In a recent cybersecurity survey, 69 percent of executives said that their companies had faced a ransom attack in the previous year.
This proliferation of ransomware attacks has hit online retailers the hardest. Since they store lots of customer data, it only makes sense that hackers would find them very attractive for their attacks. Most ransomware attacks on retailers encrypt all business data and lock it with a unique key. The data remains unusable until the business pays the ransom in exchange for the key that unlocks the data.
Other strains of ransomware may hit you with massive distributed denial of service (DDoS) attacks that render your website unusable until you pay a ransom for the attacks to stop.
Given that online retailers rely heavily on the usability of their websites and continued access to customer data to remain in business, a well-coordinated ransomware attack could kill your business if you refuse to pay the ransomware and your data is lost. The best way to avoid being hit by ransomware is to practice good internet hygiene to make it harder for hackers to infect you with malware through methods such as phishing emails.
Also, having multiple backups of your data can save you from data loss if your servers ever get compromised.
5. Retail account takeover (ATO) fraud
Account takeovers are a form of identity theft where cybercriminals gain access to the accounts of registered users and take their control. Using these legitimate accounts, they can then make purchases without the real owners of the accounts realizing it.
Account takeovers affect many online businesses including email providers and banks, but it is online retailers who suffer the most.
When the hackers make an order using a stolen account, they then change the shipping location so that the order can be delivered right into their hands. Since the orders are made by registered accounts that have already made successful purchases in the past, the hacker’s activity is often written off as normal customer activity and this allows the crime to go on undetected for a long time. Unless the real customer discovers the receipts in their email from orders that they did not make, they too may never know that they have been hacked.
In many cases, online retailers have been forced to refund the lost money to customers without recovering the stolen goods. And while the costs may not make a dent on your finances, it is the reputation damage that causes the most harm. News of an ATO breach often kills customer trust and it could be a while before customers can trust you again.
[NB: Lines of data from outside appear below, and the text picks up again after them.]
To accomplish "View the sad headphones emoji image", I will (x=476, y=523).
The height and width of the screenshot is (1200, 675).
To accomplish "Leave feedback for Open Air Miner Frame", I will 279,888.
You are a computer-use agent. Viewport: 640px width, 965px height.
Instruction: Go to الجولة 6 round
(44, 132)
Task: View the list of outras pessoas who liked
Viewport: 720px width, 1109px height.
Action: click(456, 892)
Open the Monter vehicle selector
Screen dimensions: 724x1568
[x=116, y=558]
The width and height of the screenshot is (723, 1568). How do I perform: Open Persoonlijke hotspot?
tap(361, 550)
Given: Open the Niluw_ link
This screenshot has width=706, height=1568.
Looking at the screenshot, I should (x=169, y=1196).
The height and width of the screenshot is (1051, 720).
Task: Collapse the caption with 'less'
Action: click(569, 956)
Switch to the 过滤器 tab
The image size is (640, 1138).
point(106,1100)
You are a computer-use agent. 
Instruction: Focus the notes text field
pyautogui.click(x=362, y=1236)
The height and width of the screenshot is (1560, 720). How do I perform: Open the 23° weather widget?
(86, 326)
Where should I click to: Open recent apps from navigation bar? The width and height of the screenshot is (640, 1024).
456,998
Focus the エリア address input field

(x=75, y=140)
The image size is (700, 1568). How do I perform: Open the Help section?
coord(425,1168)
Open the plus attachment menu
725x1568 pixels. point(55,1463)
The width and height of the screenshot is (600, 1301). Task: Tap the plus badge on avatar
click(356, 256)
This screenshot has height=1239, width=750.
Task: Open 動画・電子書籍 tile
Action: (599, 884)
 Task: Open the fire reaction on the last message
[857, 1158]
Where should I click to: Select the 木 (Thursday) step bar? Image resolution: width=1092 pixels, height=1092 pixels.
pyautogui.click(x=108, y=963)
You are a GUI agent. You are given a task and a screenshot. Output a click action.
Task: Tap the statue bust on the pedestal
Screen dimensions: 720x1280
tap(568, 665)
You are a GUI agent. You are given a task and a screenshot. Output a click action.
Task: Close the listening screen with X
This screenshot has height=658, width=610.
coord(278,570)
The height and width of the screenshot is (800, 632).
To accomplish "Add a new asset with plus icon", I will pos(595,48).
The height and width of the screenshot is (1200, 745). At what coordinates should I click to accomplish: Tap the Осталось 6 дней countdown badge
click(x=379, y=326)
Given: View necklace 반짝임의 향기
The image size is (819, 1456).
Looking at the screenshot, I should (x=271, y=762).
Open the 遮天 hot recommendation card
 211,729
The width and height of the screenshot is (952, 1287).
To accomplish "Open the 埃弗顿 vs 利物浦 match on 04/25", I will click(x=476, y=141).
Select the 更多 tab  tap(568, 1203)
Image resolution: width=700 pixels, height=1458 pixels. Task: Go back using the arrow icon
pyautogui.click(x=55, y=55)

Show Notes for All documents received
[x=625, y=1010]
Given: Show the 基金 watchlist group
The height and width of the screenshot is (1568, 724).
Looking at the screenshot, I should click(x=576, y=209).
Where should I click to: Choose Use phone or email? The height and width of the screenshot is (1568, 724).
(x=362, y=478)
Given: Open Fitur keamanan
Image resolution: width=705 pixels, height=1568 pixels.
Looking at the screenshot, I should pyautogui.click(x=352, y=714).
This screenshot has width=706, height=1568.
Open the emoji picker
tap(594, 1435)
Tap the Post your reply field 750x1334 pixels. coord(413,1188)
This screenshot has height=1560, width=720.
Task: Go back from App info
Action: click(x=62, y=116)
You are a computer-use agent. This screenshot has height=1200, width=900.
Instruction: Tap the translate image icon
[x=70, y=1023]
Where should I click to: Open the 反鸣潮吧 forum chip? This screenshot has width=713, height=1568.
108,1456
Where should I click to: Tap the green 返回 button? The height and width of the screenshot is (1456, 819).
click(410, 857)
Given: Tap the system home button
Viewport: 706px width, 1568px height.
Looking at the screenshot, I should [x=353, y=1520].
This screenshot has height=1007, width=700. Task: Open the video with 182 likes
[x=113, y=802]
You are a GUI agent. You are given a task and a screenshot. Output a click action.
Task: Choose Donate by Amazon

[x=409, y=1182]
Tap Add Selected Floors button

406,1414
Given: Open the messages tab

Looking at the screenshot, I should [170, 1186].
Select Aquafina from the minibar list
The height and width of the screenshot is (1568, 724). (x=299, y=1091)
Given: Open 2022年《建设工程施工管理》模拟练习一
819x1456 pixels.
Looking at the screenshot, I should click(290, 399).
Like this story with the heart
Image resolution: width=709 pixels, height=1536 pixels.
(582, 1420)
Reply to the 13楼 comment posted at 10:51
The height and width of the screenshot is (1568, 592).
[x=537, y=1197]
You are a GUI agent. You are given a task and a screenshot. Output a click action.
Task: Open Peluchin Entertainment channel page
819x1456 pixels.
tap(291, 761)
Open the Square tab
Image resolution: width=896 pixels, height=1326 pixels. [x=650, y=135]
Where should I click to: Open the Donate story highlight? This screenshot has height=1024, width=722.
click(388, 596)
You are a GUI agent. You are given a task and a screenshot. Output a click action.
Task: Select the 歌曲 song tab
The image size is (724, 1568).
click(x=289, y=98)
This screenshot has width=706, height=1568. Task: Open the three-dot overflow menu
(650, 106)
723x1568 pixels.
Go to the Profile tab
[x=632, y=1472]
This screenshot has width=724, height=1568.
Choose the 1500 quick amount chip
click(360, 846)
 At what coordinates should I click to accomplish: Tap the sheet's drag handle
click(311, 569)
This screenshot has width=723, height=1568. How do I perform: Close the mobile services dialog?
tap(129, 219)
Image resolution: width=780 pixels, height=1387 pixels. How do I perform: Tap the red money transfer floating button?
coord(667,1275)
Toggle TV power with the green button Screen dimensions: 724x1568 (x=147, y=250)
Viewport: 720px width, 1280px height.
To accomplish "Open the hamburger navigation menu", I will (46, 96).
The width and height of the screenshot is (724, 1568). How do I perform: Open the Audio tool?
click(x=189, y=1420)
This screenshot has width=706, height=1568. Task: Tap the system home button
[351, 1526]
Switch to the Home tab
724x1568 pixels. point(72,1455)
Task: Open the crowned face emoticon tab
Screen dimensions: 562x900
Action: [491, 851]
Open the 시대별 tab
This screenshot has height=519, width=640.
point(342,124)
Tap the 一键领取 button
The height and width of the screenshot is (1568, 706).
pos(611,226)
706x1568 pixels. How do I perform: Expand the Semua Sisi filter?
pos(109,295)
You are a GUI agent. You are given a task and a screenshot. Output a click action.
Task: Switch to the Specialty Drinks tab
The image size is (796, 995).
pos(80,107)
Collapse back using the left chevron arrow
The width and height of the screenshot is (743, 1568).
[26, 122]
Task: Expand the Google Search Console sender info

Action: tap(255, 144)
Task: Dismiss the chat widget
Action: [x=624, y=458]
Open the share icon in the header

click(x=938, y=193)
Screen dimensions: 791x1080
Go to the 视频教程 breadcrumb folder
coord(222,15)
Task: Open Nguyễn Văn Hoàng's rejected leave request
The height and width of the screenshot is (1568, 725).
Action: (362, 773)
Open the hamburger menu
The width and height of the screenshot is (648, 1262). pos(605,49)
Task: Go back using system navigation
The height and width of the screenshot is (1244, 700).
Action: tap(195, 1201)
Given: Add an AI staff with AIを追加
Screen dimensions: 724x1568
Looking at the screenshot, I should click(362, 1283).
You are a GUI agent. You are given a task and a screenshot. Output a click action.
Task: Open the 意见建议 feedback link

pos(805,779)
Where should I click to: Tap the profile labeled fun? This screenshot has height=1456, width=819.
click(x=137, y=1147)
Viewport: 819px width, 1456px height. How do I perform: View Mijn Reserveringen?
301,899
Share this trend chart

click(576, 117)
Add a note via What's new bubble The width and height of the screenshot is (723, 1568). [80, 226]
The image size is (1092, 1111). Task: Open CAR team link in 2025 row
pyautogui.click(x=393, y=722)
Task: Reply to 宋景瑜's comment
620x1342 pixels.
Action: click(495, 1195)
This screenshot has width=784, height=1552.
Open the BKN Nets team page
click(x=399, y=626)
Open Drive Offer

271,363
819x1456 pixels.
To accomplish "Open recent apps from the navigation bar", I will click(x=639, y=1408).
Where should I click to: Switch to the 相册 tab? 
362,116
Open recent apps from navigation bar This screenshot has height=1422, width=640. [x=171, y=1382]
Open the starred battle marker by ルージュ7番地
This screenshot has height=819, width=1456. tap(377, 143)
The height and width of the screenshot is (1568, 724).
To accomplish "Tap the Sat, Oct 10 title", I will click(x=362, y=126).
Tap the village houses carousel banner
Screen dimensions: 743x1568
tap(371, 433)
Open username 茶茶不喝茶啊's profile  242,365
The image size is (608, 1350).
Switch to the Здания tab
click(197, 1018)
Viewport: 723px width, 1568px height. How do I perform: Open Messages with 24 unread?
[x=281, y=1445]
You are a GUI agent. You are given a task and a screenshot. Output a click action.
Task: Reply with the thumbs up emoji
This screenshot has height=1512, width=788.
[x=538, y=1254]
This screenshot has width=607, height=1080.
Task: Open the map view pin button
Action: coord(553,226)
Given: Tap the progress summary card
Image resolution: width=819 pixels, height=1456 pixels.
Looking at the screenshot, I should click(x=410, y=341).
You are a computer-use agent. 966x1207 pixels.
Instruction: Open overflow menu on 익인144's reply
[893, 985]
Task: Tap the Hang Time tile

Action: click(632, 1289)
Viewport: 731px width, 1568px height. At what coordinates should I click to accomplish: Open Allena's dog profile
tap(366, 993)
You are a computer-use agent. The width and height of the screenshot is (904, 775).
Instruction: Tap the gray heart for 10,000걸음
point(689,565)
The best way to prevent account takeover fraud is to require varying degrees of authentication before making purchases to make it harder for hackers to make purchases using compromised accounts.
A secure foundation = a secure store
It is almost impossible to make yourself completely safe from cybercrime. However, you can do your best to make it harder for hackers to penetrate your security.
As a rule of thumb, cybersecurity should be built into your store from the ground up instead of being treated as an afterthought. Don’t wait until your online retail shop is up and running before you think of its security. Should start by first hosting your business on a secure e-commerce platform, then focus on making other areas of your shop more secure even before the customers start pouring in.